_Extract_.
==================================================

RE: Where is HBase failed servers list stored

2015-03-05 Thread Sandeep Reddy
Since ours is production cluster we cant restart master.
In our test cluster I tested this scenario, and it got resolved after 
restarting master.
Other than restarting master I couldn't find any solution.
Thanks,Sandeep.

 From: nkey...@gmail.com
 Date: Wed, 4 Mar 2015 14:55:03 +0100
 Subject: Re: Where is HBase failed servers list stored
 To: user@hbase.apache.org
 
 If I understand the issue correctly, restarting the master should solve the
 problem.
 
 On Wed, Mar 4, 2015 at 5:55 AM, Ted Yu yuzhih...@gmail.com wrote:
 
  Please see HBASE-13067 Fix caching of stubs to allow IP address changes of
  restarted remote servers
 
  Cheers
 
  On Tue, Mar 3, 2015 at 8:26 PM, Sandeep L sandeepvre...@outlook.com
  wrote:
 
   Hi nkeywal,
   While trying to get more details about this issue I got to know that
   HMaster is trying to connect to wrong IP Address.

==================================================

_Problem to solve_. Render this sentence from the HBase mailing-list thread above in Spanish: "Other than restarting master I couldn't find any solution."

==================================================

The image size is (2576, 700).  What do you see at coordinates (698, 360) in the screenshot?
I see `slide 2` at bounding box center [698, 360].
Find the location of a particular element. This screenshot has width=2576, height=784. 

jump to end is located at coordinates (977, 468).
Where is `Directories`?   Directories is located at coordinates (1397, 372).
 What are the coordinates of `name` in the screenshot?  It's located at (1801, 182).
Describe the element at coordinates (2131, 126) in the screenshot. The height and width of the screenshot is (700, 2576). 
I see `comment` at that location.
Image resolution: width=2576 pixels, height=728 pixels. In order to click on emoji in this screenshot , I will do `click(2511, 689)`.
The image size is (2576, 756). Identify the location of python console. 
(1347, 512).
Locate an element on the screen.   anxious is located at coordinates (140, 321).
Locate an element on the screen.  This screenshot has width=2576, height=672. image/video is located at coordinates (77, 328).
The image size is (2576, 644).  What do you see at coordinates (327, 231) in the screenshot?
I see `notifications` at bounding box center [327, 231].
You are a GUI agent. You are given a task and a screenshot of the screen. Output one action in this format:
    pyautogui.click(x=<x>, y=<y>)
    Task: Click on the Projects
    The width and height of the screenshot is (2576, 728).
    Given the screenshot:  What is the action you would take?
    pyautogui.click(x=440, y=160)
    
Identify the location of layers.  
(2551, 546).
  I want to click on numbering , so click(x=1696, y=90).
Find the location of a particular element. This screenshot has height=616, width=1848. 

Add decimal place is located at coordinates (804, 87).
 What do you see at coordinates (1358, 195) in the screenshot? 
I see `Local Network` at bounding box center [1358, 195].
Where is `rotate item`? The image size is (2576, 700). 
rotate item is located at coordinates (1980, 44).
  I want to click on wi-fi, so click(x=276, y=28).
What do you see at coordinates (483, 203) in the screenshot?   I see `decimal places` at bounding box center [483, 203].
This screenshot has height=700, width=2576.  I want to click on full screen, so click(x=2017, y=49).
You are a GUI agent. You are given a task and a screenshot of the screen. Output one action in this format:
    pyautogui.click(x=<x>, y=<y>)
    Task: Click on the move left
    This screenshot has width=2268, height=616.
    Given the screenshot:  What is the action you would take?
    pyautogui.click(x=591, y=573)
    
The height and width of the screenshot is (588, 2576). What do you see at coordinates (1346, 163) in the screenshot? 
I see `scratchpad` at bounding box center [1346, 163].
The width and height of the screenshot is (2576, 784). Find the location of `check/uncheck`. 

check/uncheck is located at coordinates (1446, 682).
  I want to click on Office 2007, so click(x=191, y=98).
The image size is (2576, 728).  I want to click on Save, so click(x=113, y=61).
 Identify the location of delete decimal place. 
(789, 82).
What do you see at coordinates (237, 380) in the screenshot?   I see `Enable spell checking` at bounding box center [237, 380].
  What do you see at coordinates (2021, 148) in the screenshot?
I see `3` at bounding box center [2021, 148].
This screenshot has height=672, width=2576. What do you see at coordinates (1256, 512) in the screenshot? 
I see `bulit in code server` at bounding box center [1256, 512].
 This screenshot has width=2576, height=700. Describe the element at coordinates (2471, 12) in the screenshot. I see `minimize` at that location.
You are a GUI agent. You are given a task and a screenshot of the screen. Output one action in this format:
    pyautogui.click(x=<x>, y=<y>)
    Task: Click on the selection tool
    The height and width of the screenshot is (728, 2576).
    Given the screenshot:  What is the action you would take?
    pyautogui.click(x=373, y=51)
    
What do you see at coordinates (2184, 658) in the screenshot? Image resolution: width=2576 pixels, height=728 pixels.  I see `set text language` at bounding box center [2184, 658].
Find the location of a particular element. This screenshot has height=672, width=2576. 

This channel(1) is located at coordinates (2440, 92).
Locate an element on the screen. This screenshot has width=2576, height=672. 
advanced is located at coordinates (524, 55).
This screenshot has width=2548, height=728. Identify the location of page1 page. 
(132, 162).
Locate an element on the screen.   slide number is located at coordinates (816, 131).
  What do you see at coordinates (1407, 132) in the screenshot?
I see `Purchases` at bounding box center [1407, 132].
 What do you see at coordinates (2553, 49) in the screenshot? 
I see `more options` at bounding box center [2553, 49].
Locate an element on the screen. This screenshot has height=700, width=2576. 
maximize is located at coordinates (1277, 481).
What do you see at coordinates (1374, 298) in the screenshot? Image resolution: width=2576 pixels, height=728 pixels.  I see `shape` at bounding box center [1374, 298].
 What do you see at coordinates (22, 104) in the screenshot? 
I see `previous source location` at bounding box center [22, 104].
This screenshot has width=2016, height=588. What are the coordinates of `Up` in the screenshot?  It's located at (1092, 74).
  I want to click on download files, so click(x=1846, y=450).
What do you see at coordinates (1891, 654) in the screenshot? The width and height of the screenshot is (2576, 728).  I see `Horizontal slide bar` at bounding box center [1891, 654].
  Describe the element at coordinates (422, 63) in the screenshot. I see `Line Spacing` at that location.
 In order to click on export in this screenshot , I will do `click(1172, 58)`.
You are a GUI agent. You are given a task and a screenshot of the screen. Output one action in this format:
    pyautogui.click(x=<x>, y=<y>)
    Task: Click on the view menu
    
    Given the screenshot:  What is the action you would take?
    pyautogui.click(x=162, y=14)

==================================================

_Task result_. Aparte de reiniciar el master, no pude encontrar ninguna solución.